● What you have to do
Reproduce every line of the records below word for word, leaving out the pictures.
-.-.-
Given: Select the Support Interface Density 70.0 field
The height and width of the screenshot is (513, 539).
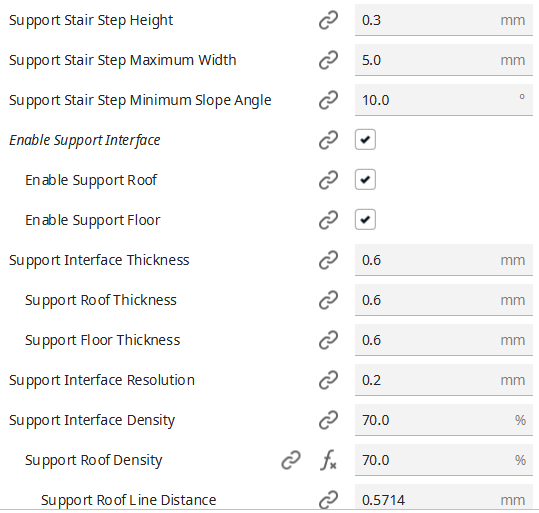Looking at the screenshot, I should 444,420.
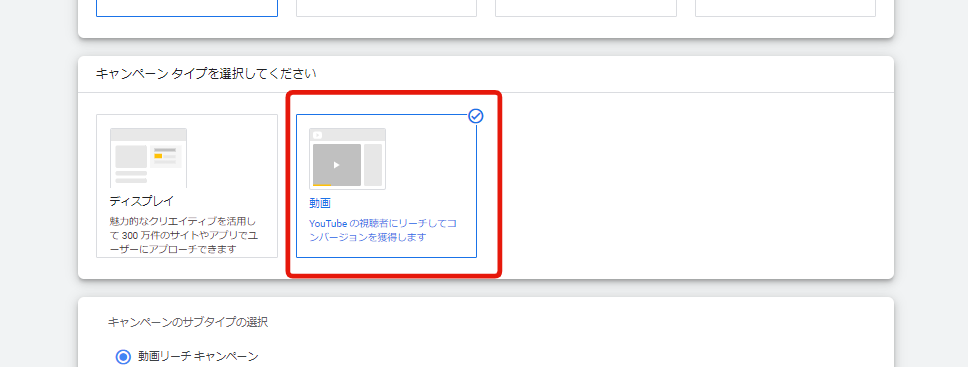Select the third goal card at top
This screenshot has height=367, width=968.
[x=586, y=8]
-.-.-
● Finished task
Given: Select the Support Interface Density 70.0 field
The height and width of the screenshot is (513, 539).
Looking at the screenshot, I should 444,420.
Select the third goal card at top
This screenshot has height=367, width=968.
[x=586, y=8]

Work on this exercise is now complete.